■ **EXERCISE DIRECTIONS**: Below are the records; give again exactly the line with "Click the active issues icon", the line with "Dislike the game with thumbs down", and each line that lies between them, and nothing besides.

Saved entries:
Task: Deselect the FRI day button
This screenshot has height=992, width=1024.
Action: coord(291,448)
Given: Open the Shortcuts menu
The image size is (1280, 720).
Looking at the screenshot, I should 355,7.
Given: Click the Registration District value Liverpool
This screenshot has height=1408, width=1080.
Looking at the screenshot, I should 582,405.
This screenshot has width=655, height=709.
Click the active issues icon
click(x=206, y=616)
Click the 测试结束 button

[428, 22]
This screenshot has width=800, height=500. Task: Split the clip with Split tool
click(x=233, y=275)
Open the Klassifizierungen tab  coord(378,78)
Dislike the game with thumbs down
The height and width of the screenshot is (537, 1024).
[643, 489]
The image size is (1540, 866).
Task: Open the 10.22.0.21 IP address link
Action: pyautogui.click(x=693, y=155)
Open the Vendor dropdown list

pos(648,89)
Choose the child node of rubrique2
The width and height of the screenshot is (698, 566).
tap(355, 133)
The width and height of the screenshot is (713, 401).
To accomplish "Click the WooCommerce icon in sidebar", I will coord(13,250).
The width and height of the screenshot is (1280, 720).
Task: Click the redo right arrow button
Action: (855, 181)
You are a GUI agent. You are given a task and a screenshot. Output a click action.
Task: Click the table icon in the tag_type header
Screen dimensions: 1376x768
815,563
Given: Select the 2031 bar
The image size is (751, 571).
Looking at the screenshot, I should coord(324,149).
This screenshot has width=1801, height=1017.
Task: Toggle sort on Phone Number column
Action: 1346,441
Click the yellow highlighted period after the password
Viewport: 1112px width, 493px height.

■ **SOLUTION BELOW**:
Click the active issues icon
click(x=206, y=616)
Click the 测试结束 button

[428, 22]
This screenshot has width=800, height=500. Task: Split the clip with Split tool
click(x=233, y=275)
Open the Klassifizierungen tab  coord(378,78)
Dislike the game with thumbs down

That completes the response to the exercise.